NETTALI.COM- À la suite de l’annonce faite par le Président de la République concernant une éventuelle modification de la Constitution, le Collectif citoyen « Rappel à l’ordre » a exprimé ses préoccupations. L’organisation citoyenne s’inquiète du non respect de la Constitution et de l’opportunité d’une telle réforme face aux urgences sociales du pays. 

« Toute réforme constitutionnelle digne de ce nom doit impérativement passer par la voie référendaire ». La précision est du Collectif citoyen « Rappel à l’ordre ». Le mouvement réagit ainsi à l’annonce du Chef de l’Etat relative à une éventuelle réforme de la Constitution. « La Constitution est le fondement de notre République. Elle organise les pouvoirs, protège les libertés et incarne le contrat moral et politique qui lie l’État aux citoyens. Elle ne saurait être modifiée à la légère, ni au gré des circonstances politiques, encore moins sans l’adhésion explicite du peuple souverain », rappelle-t-il.

C’est pourquoi le Collectif citoyen tient à rappeler au Président Bassirou Dioamaye Faye que le référendum n’est pas une option secondaire. « Il est l’expression la plus directe et la plus légitime de la volonté populaire. Toute autre démarche serait perçue comme une remise en cause du principe fondamental de souveraineté du peuple », martèle le collectif.
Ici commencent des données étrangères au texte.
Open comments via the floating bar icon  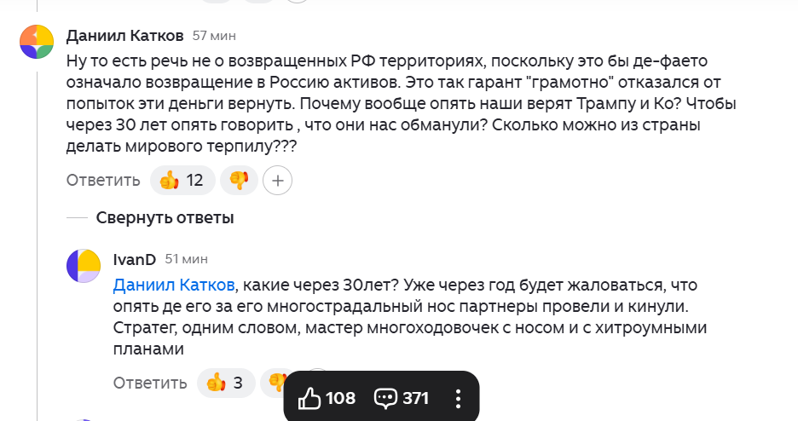pos(386,398)
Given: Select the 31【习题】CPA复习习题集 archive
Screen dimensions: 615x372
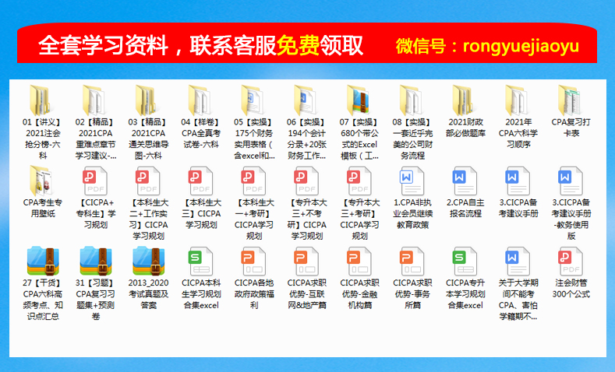Looking at the screenshot, I should (94, 261).
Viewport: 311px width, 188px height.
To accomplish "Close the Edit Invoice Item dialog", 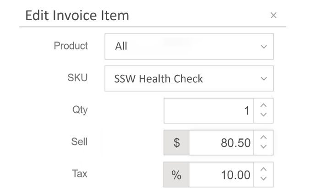I will tap(273, 16).
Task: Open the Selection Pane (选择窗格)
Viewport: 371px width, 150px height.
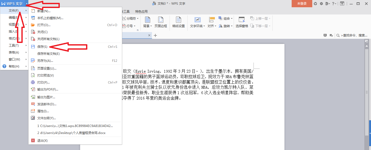Action: 242,22
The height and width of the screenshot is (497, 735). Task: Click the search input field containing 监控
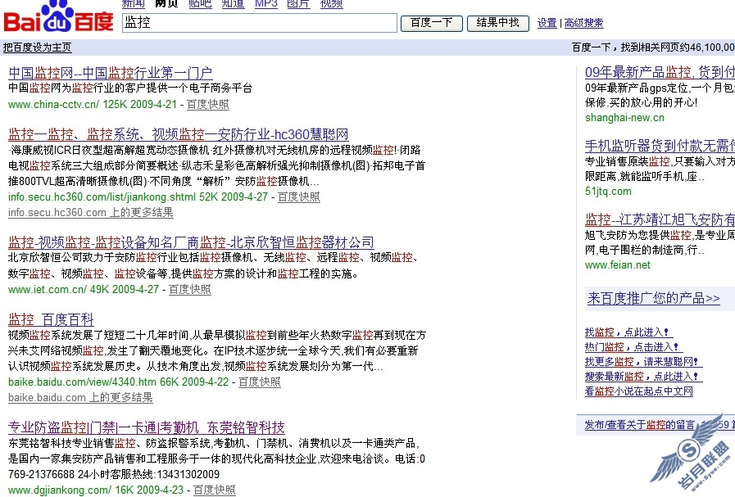[x=259, y=23]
Au-delà des enjeux institutionnels, le Collectif citoyen attire l’attention du chef de l’État sur la dégradation du climat social et économique. « Des travailleurs sont licenciés pour motifs économiques, le chômage progresse, le pouvoir d’achat s’érode et les urgences sociales s’accumulent », mentionne le communiqué.

Dans ce cadre, l’organisation s’interroge sur l’opportunité d’engager des dépenses publiques massives pour une réforme institutionnelle alors que les urgences sociales s’accumulent et que la préservation de l’emploi devrait, selon elle, constituer la priorité nationale. « L’heure n’est pas aux dépenses institutionnelles lourdes, mais à la préservation de l’emploi, à la justice sociale et à l’amélioration des conditions de vie des populations », martèlent les membres du collectif.
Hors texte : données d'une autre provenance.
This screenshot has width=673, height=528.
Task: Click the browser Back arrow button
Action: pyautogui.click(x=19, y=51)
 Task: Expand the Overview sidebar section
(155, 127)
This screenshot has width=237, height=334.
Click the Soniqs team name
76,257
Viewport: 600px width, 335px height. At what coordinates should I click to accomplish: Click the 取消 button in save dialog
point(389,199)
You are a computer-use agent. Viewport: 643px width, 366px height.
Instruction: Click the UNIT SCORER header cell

Tout en reconnaissant qu’un référendum peut représenter un moment fort de la vie démocratique, le collectif insiste sur le fait que celui-ci doit être justifié par une nécessité réelle et s’inscrire dans une hiérarchie cohérente des besoins du pays. Il rappelle que le sens des responsabilités impose de tenir compte du calendrier politique et de la situation concrète des populations avant d'initier de tels chantiers.

Le Collectif citoyen rappelle par ailleurs que le texte constitutionnel actuel, hérité de la présidence de Macky Sall, comporte des dispositions spécifiques qui rendent toute modification substantielle impossible sans le vote direct des citoyens. Ce cadre juridique est présenté comme une réalité s’imposant à l’actuel pouvoir exécutif, qui ne peut être ignorée ou contournée. L’organisation affirme qu'elle ne s’oppose pas par principe à l’évolution des textes, mais qu’elle exige une transparence totale sur les intentions du pouvoir.
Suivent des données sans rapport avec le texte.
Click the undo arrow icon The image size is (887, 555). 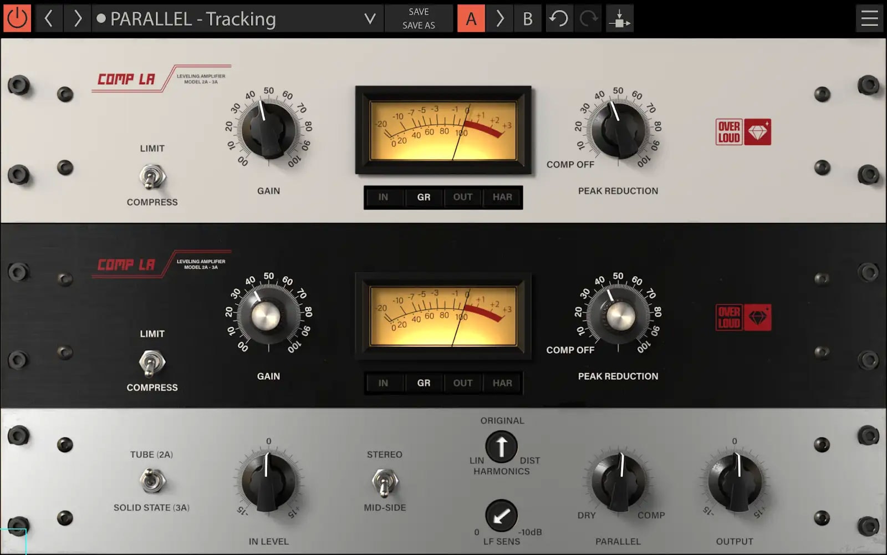(559, 18)
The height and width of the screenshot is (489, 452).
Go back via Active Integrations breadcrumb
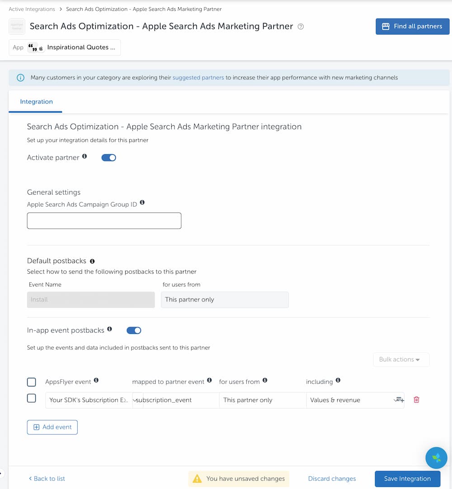point(32,9)
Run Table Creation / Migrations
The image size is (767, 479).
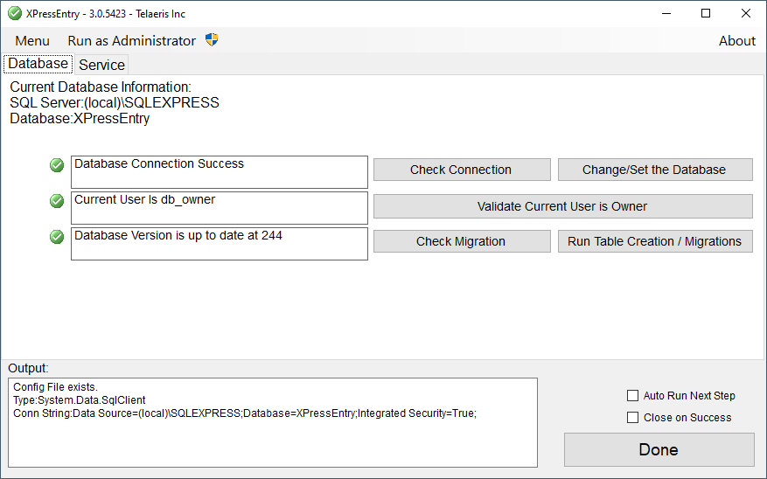655,241
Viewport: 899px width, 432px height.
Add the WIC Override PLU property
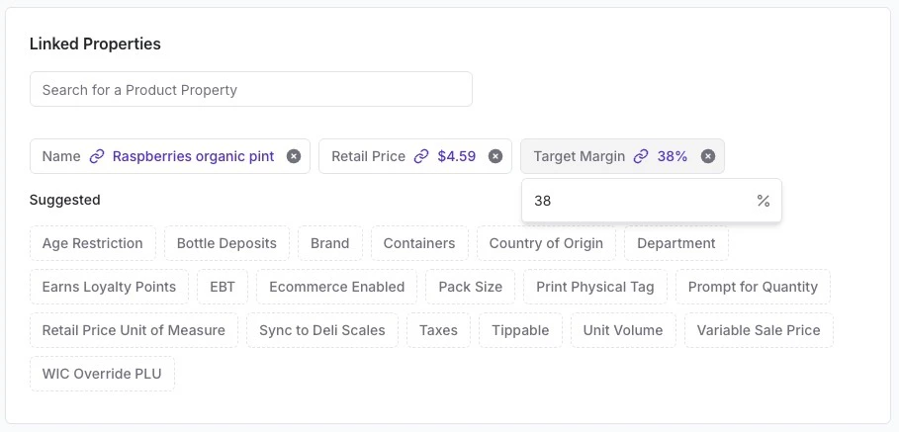click(x=102, y=374)
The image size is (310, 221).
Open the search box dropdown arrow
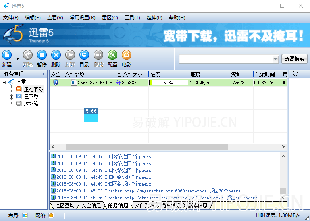(275, 59)
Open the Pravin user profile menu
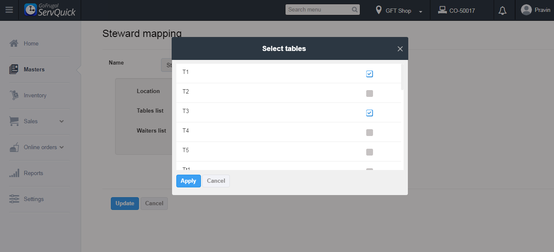 coord(535,10)
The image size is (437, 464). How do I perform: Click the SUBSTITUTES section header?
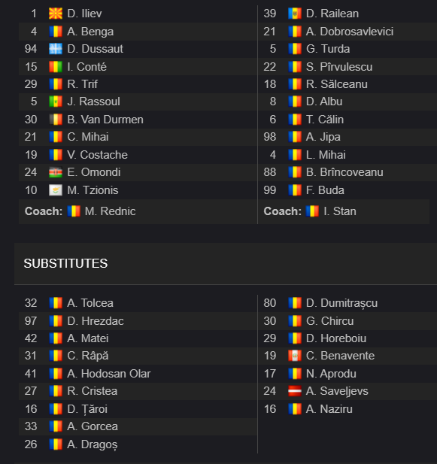65,263
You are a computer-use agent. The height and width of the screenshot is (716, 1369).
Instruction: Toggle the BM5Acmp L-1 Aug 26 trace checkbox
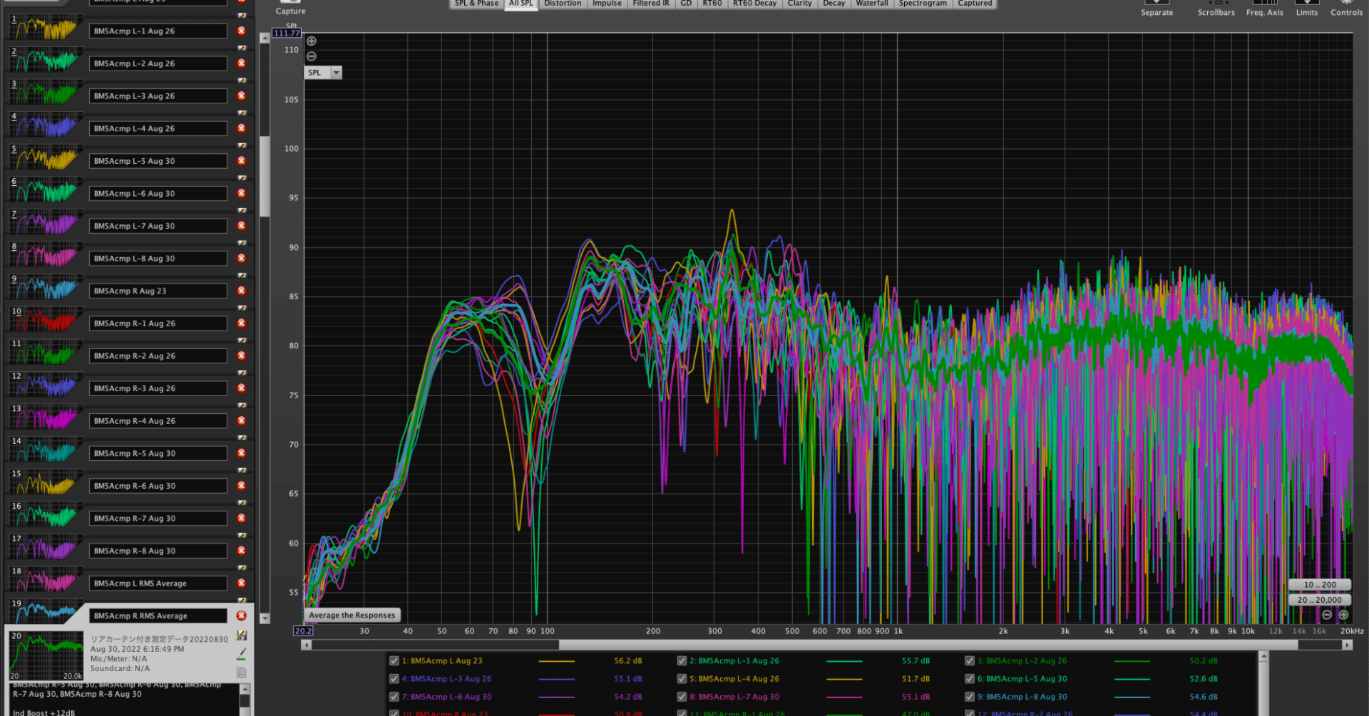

Pour conclure, le collectif réitère son slogan « On ne touche pas à la Constitution sans le peuple » et annonce qu’il restera mobilisé pour s’assurer que la Loi fondamentale ne soit pas utilisée comme un instrument politique. Pour le collectif, la légitimité d’une telle réforme repose exclusivement sur l’adhésion populaire, faute de quoi toute tentative de modification serait considérée comme contraire à l’esprit républicain.